● **Task inputs**
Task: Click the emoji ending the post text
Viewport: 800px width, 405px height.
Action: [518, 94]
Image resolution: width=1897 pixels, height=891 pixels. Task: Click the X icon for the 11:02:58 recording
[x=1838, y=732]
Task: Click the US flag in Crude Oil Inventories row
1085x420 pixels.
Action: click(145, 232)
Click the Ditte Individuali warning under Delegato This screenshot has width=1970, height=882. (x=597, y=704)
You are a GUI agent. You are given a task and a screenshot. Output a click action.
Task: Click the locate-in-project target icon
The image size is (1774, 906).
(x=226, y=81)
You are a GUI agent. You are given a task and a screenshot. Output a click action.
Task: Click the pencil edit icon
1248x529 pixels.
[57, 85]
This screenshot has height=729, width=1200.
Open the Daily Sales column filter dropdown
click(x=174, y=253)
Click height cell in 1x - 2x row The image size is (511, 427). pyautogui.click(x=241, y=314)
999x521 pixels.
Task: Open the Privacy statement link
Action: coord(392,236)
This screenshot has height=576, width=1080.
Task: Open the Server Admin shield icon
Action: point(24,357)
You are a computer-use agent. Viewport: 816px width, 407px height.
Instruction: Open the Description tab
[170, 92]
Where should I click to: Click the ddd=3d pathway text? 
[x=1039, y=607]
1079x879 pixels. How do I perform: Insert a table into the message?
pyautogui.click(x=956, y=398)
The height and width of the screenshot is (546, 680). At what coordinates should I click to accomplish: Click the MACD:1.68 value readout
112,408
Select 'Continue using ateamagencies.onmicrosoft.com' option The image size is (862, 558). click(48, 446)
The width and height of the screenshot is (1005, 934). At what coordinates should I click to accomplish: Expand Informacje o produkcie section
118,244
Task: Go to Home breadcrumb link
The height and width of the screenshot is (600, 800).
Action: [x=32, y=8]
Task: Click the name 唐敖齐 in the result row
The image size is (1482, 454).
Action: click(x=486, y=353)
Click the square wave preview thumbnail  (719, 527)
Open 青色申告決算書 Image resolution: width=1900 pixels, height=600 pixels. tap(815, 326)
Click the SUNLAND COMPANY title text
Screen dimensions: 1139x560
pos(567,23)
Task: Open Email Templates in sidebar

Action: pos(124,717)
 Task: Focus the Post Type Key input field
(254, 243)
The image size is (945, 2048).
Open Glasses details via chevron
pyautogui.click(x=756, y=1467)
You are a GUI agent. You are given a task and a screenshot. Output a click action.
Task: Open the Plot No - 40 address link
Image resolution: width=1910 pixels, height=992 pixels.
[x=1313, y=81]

● **Problem statement**
All lines from the one that contains "Task: Focus the Post Type Key input field" through the end of the listing above should be copied exactly, with nothing else.

● **The answer**
 Task: Focus the Post Type Key input field
(254, 243)
The image size is (945, 2048).
Open Glasses details via chevron
pyautogui.click(x=756, y=1467)
You are a GUI agent. You are given a task and a screenshot. Output a click action.
Task: Open the Plot No - 40 address link
Image resolution: width=1910 pixels, height=992 pixels.
[x=1313, y=81]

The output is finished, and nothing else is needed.